Is there any way to download exported data from a Google Vault Export?

2.1k Views Asked by At

From documentation on https://developers.google.com/vault/guides/exports, I've been able to create, list, and retrieve exports, but I haven't found any way to download the exported data associated with a specific export. Is there any way to download the exported files via the API, or is this only available through the vault UI?

There is a cloudStorageSink key in the export metadata, but trying to use the values provided using the cloud storage API results in a generic permissions issue (403 Error).

Example export metadata response:

{
    "status": "COMPLETED",
    "cloudStorageSink": {
        "files": [
            {
                "md5Hash": "da5e3979864d71d1e3ac776b618dcf48",
                "bucketName": "408d9135-6155-4a43-9d3c-424f124b9474",
                "objectName": "a740999b-e11b-4af5-b8b1-6c6def35d677/exportly-41dd7886-fe02-432f-83c-a4b6fd4520a5/Test_Export-1.zip",
                "size": "37720"
            },
            {
                "md5Hash": "d345a812e15cdae3b6277a0806668808",
                "bucketName": "408d9135-6155-4a43-9d3c-424f124b9474",
                "objectName": "a507999b-e11b-4af5-b8b1-6c6def35d677/exportly-41dd6886-fb02-4c2f-813c-a4b6fd4520a5/Test_Export-metadata.xml",
                "size": "8943"
            },
            {
                "md5Hash": "21e91e1c60e6c07490faaae30f8154fd",
                "bucketName": "408d9135-6155-4a43-9d3c-424f124b9474",
                "objectName": "a503959b-e11b-4af5-b8b1-6c6def35d677/exportly-41dd6786-fb02-42f-813c-a4b6fd4520a5/Test_Export-results-count.csv",
                "size": "26"
            }
        ]
    },
    "stats": {
        "sizeInBytes": "46689",
        "exportedArtifactCount": "7",
        "totalArtifactCount": "7"
    },
    "name": "Test Export",
    ...
}
3

There are 3 best solutions below

1
On

Once all the exports are created you'll need to wait for them to be completed. You can use https://developers.google.com/vault/reference/rest/v1/matters.exports/list to check the status of every export in a matter. In the response refer to the “exports” array and check the value of “status” for each, any that say "COMPLETED" can be downloaded.

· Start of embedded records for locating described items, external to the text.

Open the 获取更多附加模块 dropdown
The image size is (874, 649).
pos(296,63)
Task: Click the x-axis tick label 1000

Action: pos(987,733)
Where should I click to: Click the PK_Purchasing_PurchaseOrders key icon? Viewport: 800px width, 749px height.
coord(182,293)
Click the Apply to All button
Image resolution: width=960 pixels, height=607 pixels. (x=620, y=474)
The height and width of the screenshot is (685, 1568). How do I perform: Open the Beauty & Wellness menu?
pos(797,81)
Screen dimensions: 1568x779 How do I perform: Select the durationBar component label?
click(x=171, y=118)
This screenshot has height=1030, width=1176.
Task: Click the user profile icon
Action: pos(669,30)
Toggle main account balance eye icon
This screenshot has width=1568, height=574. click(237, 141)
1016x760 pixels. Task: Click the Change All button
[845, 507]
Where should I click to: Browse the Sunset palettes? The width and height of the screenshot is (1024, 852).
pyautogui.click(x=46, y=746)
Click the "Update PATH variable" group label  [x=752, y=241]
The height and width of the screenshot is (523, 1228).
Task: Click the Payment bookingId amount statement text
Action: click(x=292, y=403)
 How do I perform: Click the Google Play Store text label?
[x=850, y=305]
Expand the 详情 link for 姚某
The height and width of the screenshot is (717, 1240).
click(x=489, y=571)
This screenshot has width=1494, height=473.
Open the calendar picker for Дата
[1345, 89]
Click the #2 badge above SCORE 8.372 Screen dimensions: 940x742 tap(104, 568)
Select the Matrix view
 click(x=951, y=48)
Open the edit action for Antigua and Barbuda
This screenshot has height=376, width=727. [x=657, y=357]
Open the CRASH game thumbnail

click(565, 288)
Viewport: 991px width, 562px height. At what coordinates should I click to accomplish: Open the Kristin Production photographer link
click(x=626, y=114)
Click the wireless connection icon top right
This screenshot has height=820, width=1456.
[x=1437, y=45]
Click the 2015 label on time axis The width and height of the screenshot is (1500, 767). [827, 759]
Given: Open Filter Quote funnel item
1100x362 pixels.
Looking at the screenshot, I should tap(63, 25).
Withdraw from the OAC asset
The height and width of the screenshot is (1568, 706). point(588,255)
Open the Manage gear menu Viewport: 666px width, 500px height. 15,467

To download a completed export go to the “cloudStorageSink” object of each export and take the "bucketName" and "objectName" value of the first entry in the "files" Array. You’ll need to use the Cloud Storage API and these two values to download the files. This page has code examples for all the popular languages and using the API https://cloud.google.com/storage/docs/downloading-objects#storage-download-object-cpp.

Hope it helps.

0
On

There are two approaches that can do the action you require:

The first:
using OAuth 2.0 refresh and access keys however it requires the intervention of the user, acknowledging your app access. You can find a nice playground supplied by Google and more info here: https://developers.google.com/oauthplayground/.

  1. You will first need to choose your desired API (in your case it is the: https://www.googleapis.com/auth/devstorage.full_controll under the Cloud Storage JSON API v1 section.
  2. Then, you will need to log in with an admin account and click: "Exchange authorization code for tokens" (the fields "Refresh token" and "Access token" will be field automatically).
  3. Lastly, you will need to choose the right URL to perform your request. I suggest using the "List possible operations" to choose the right URL. You will need to choose "Get Object - Retrieve the object" under Cloud Storage API v1 (notice that there are several options with the name -"Get Object", be sure to choose the one under Cloud Storage API v1 and not the one under Cloud Storage JSON API v1). Now just enter your bucket and object name in the appropriate placeholders and click Send the request.

The second:
Programmatically download it using Google client libraries. This is the approach suggested by @darkfolcer however I believe that the documentation provided by Google is insufficient and thus does not really help. If a python example will help, you can find one in the answer to the following question - How to download files from Google Vault export immediately after creating it with Python API?

0
On

The issue you are seeing is because the API works with the principle of least privilege.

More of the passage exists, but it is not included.